Dataset items:
---
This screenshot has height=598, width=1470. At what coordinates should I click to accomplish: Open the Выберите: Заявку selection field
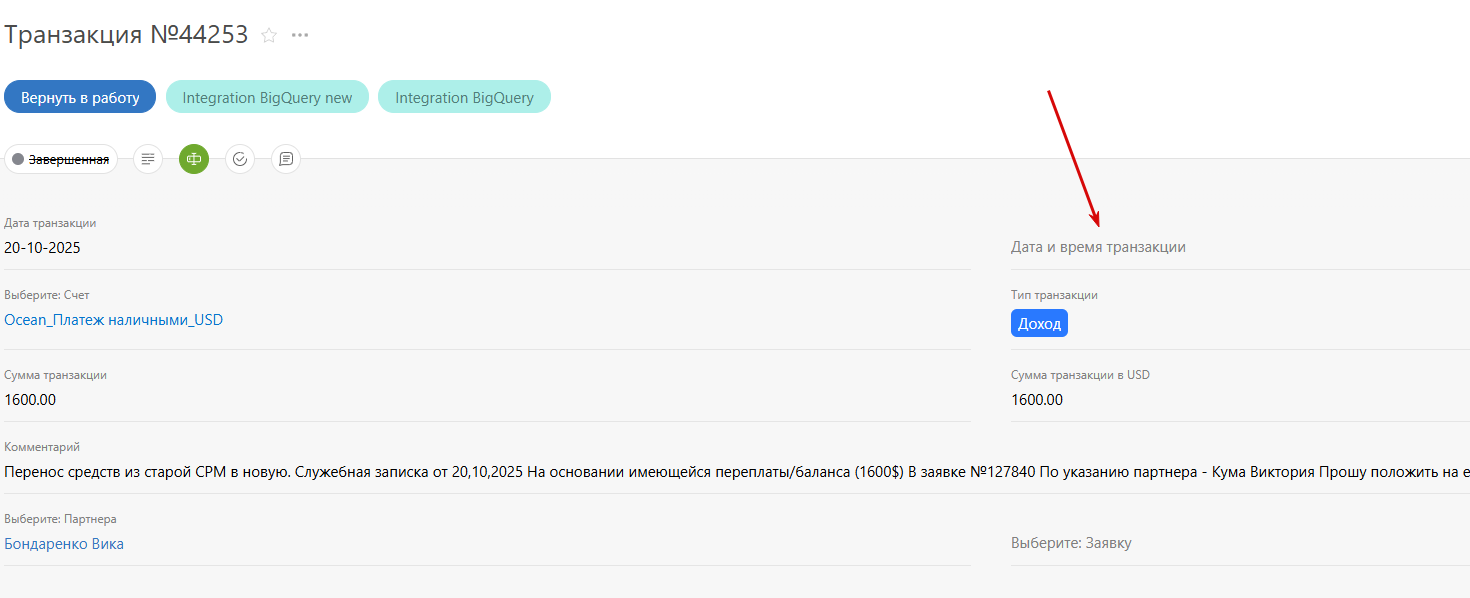[x=1071, y=543]
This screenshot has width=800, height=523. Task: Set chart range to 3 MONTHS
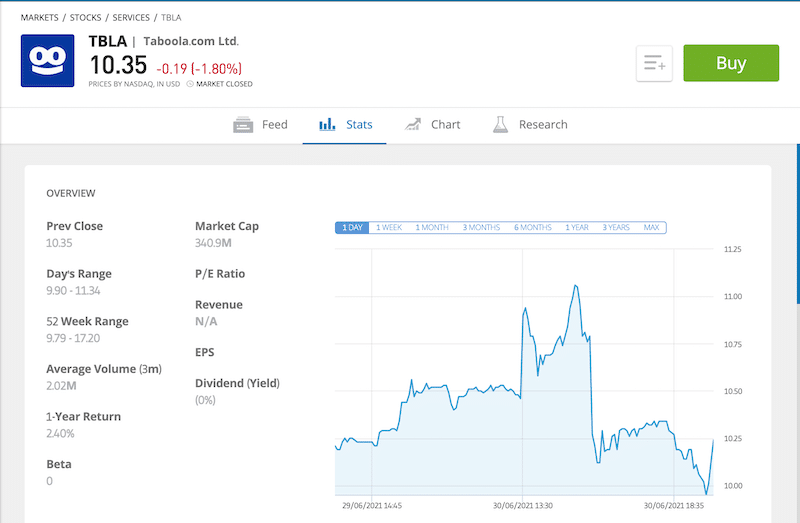[481, 228]
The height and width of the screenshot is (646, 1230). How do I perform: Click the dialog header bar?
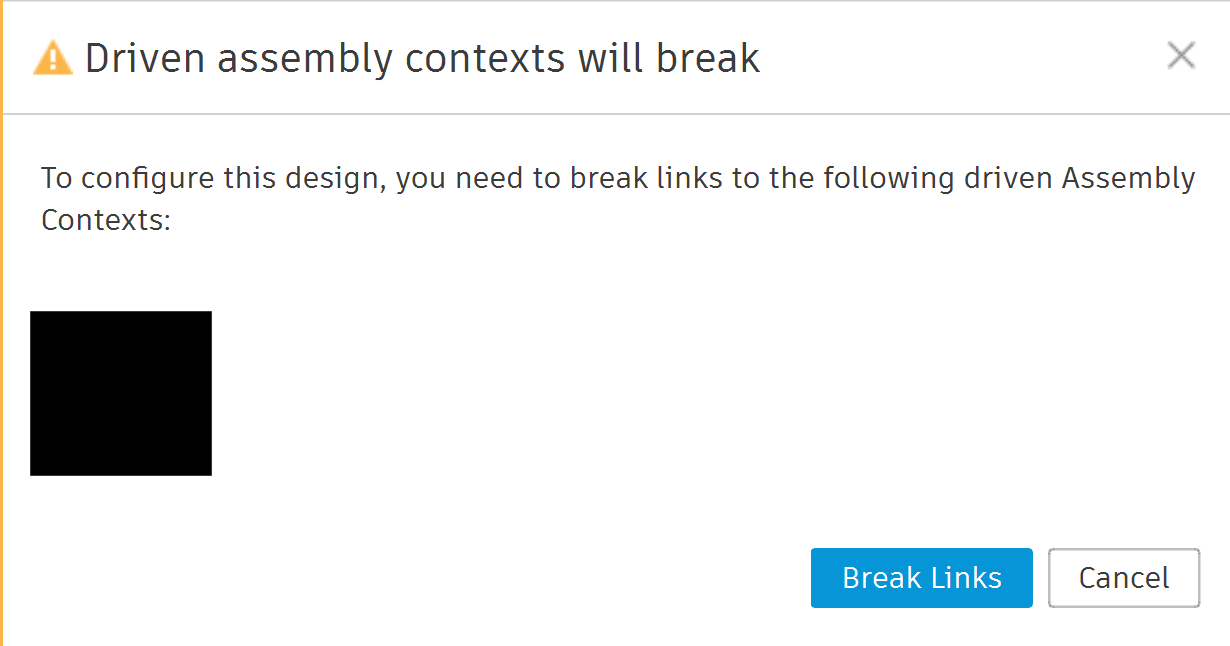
---
→ What this task involves:
Without the pictures, set down every entry exactly.

→ Output for this task:
This screenshot has height=598, width=1470. At what coordinates should I click to accomplish: Open the Выберите: Заявку selection field
[x=1071, y=543]
This screenshot has width=800, height=523. Task: Set chart range to 3 MONTHS
[481, 228]
The height and width of the screenshot is (646, 1230). How do I perform: Click the dialog header bar?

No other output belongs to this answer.